## DATA PROVIDED
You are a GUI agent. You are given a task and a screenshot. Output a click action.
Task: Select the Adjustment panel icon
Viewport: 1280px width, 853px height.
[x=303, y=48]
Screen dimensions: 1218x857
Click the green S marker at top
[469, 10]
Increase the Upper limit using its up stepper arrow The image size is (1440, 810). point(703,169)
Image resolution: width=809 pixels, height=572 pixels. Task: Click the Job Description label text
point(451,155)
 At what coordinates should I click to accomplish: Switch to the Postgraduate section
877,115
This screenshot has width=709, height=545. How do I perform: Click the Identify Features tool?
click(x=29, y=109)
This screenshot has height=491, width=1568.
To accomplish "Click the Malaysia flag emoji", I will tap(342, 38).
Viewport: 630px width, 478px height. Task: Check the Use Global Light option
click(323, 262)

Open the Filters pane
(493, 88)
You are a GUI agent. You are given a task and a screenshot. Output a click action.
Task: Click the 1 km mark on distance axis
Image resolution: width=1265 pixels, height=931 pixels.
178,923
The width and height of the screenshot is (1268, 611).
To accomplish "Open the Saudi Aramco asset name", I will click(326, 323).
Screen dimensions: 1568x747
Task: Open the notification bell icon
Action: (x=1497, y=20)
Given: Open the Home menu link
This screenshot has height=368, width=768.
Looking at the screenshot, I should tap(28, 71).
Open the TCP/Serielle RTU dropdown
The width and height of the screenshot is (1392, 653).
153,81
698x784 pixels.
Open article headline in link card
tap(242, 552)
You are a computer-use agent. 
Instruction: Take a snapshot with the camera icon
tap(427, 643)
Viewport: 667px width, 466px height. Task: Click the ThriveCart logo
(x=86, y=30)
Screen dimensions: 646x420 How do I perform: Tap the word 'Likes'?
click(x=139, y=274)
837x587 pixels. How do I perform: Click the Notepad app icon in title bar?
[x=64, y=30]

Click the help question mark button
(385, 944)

## YOUR TASK
From the line containing "Instruction: Take a" through the final line of the listing above, retype every line exactly; leave out everything else.

## RESULT OF THIS TASK
Instruction: Take a snapshot with the camera icon
tap(427, 643)
Viewport: 667px width, 466px height. Task: Click the ThriveCart logo
(x=86, y=30)
Screen dimensions: 646x420 How do I perform: Tap the word 'Likes'?
click(x=139, y=274)
837x587 pixels. How do I perform: Click the Notepad app icon in title bar?
[x=64, y=30]

Click the help question mark button
(385, 944)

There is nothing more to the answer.